Bloggers: The new face of ‘gotcha’ journalism
In an era when anyone with a camera phone can be a journalist, do the old rules of reporting—such as identifying oneself as a reporter before asking a question—still apply?
You may not recognize the name Mayhill Fowler, said Jacques Steinberg in The New York Times, but you likely know her work. A self-described “failed writer” who became an unpaid “citizen journalist” for the liberal Huffingtonpost.com website during the primary season, it was Fowler’s hand-held recorder that caught Barack Obama making his devastating comments about “bitter” Pennsylvania voters “clinging” to guns and religion. Then, in the contest’s waning days, Fowler provoked, and recorded, Bill Clinton’s rant against the “sleazy” and “slimy” writer who trashed him in Vanity Fair. What the incidents have in common—aside from Fowler’s presence—is that neither Obama nor Clinton seemed to realize Fowler was a reporter, or that their remarks might be made public. Fowler’s scoops have now sparked a debate in journalistic circles “about the do’s and don’ts of ethical reporting in the YouTube age.” In an era when anyone with a camera phone can be a journalist, do the old rules of reporting—such as identifying oneself as a reporter before asking a question—still apply?

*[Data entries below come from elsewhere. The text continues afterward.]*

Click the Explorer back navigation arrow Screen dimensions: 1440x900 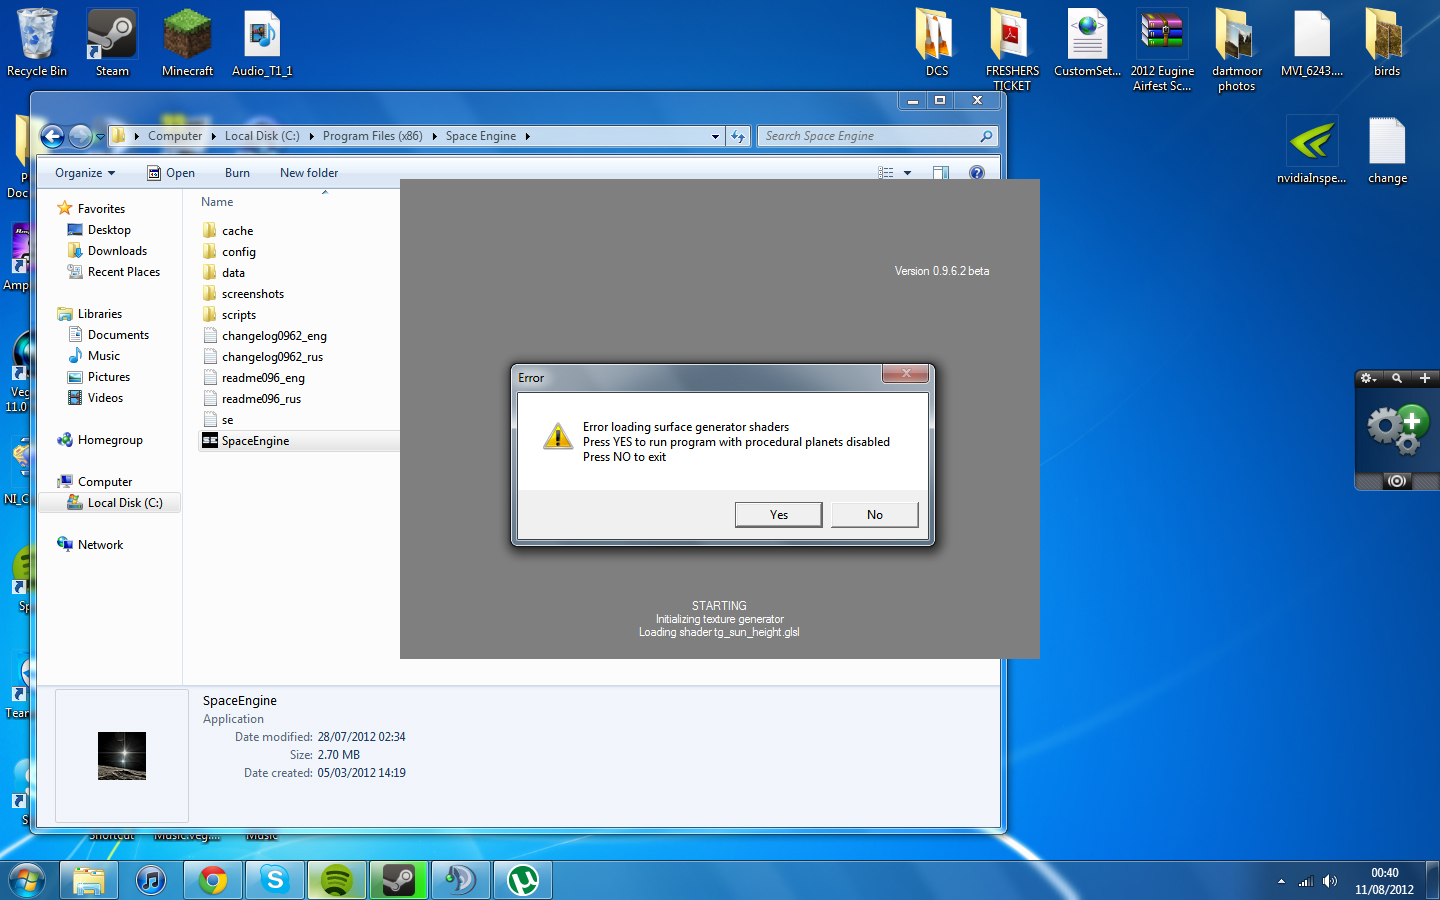[x=52, y=136]
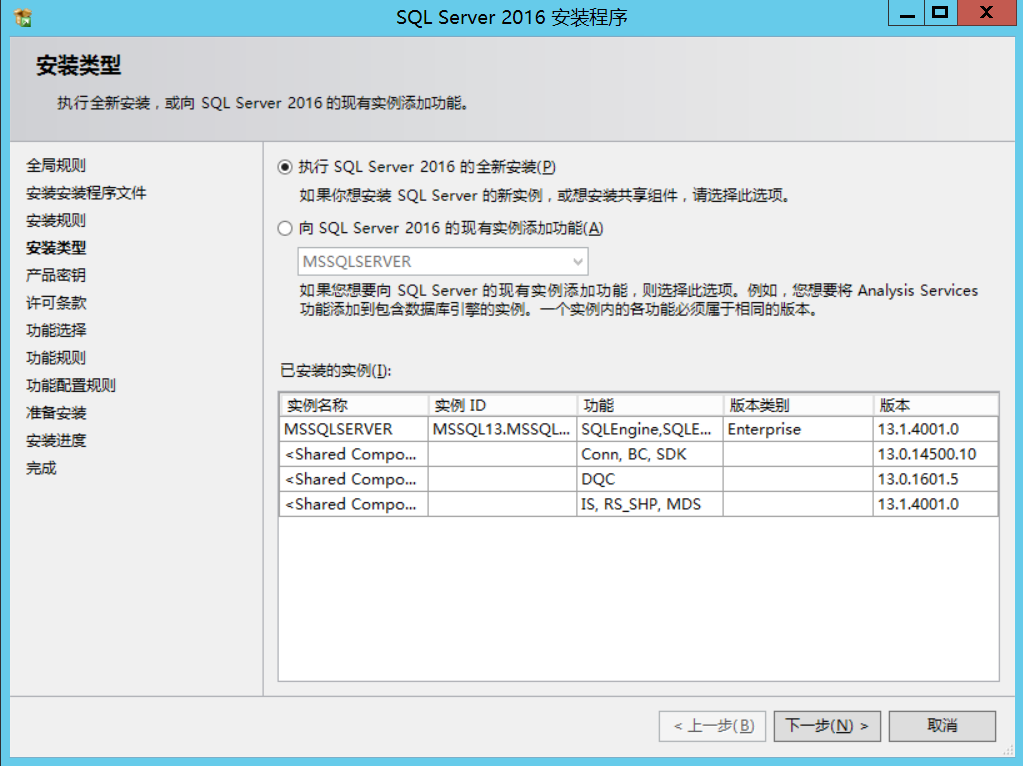Click the 版本 column header
Image resolution: width=1023 pixels, height=766 pixels.
pos(936,405)
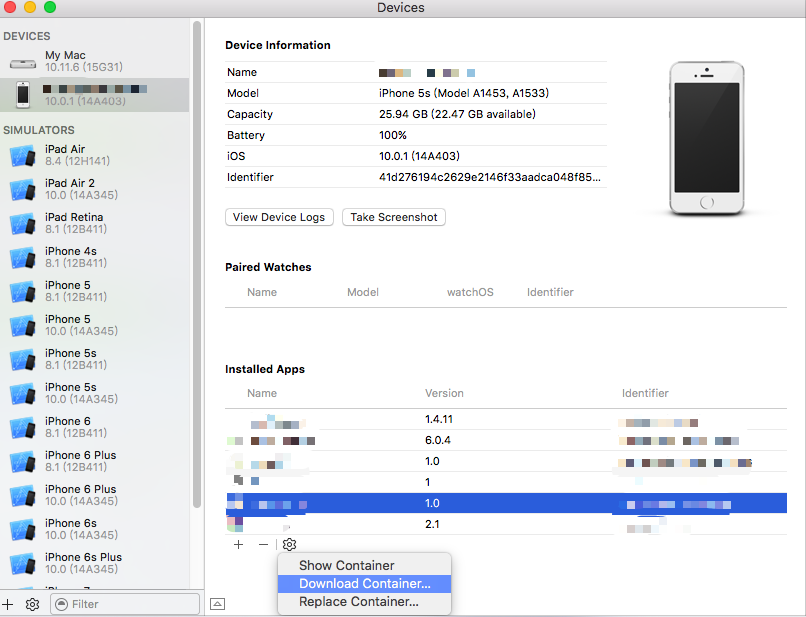Select the iPad Retina simulator icon
Screen dimensions: 806x617
[x=22, y=222]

I’m afraid not, said David Sarno in LATimes.com, but don’t blame Fowler. Thanks to the proliferation and miniaturization of cameras and digital recorders, we all live in a world “where anything you say to anyone, anywhere, any time can be used to skewer you”—whether or not you’re aware you’re being recorded. The very notion of being “off the record” is starting to feel quaint. For the most part, that’s a good thing, said Stephen Foley in the London Independent. Thanks to new technologies, voters can now watch candidates’ speeches in full at a time of their choosing, comment on them, and debate their merits with other voters around the nation. As for those embarrassing off-the-cuff remarks, what’s wrong with us getting to hear them? Should politicians really have the right “to say something different in private life to what they do in public?”

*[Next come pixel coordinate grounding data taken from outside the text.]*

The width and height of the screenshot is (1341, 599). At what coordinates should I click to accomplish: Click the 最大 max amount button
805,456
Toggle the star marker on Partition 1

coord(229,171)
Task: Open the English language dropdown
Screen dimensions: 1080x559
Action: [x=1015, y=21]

But exposing hypocrisy is no excuse for deception, said Alex Koppelman in Salon.com. If you actually listen to Fowler’s recording of Bill Clinton’s venting, at the start you hear Fowler asking the former president how he feels about the “hatchet job” in Vanity Fair. In short, she implicitly identified herself as “a supporter, not a reporter,” effectively tricking him into letting down his guard. Not only that, said Jeff Bercovici in Porfolio.com—Fowler failed to inform Clinton that she was even affiliated with a publication. The “citizen journalist” may indeed have a role to play in the new public discourse. But that “doesn’t mean you get to pose as a citizen and then publish as a journalist.”